The media have often fuelled this type of discrimination against the two communities by promoting prejudices and spreading misleading information. If websites and social media are the main platforms to share content on Jewish conspiracy theories, Holocaust denial, and Jew’s demonization, it is not rare to encounter forms of islamophobia on mainstream media and tabloids.
Within this framework, the Media Diversity Institute, which has been committed to combat these two forms of discrimination, has attended the roundtable on outcomes of EU Colloquium on Fundamental Rights on antisemitic and anti-Muslim hatred and hate speech.
Organised by ARDI (European Parliament Anti-racism and Diversity Intergroup) and WGAS (European Parliament Working Group on Antisemitism), the roundtable brought together different stakeholders to discuss how to move forward the outcomes from the colloquium for projects, policies and legislation designed to combat hate crime, hate speech and discrimination against Jews and Muslims.

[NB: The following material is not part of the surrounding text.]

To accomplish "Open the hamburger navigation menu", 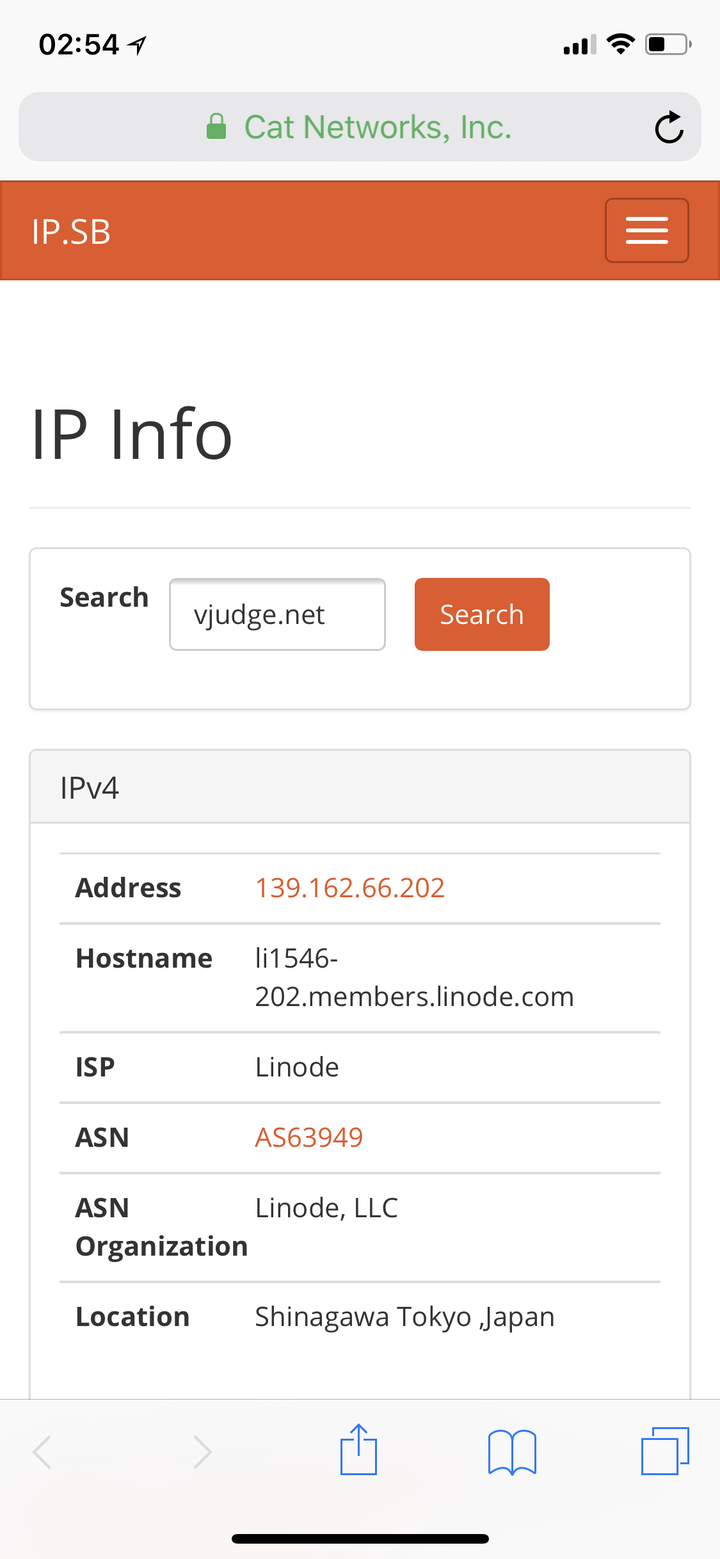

Many speakers of civil society organisations called for the adoption of the European Union Equal Treatment Directive, National Strategies to combat Antisemitism and Islamophobia and the need for working together with industry organisations and civil society to combatting hate speech and crime as well as amplifying voices of tolerance and respect within the public and digital sphere.

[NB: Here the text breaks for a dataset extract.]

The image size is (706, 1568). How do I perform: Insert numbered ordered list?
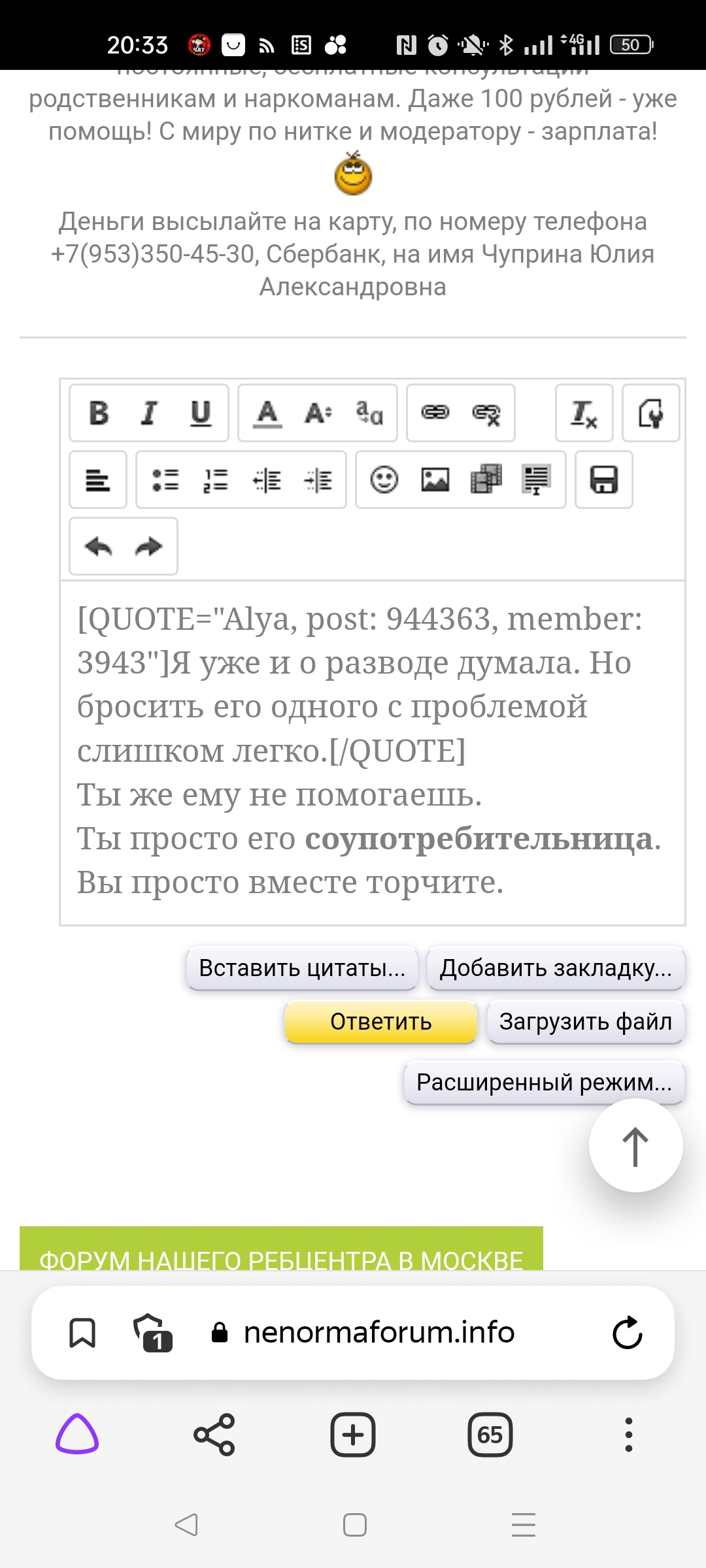coord(216,480)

Proposing counter-narratives and working as a watchdog of the media is what the Media Diversity Institute has been doing with several projects, including Get The Trolls Out!, a programme to combat antisemitism in new and traditional media in Europe.
More specifically, Get the Trolls Out! engage young people in exposing the prejudices, misrepresentation and manipulation of antisemitic public discourses through creative education, humour, theatre, fact-based messages and complaints.
The roundtable came seven months after the Colloquium hosted by First Vice-President Frans Timmermans and Commissioner Věra Jourová. It was the first time that at EU level representatives from both Muslim and Jewish communities from across Europe had sat in the same room to discuss how to combat antisemitic and anti-Muslim hatred.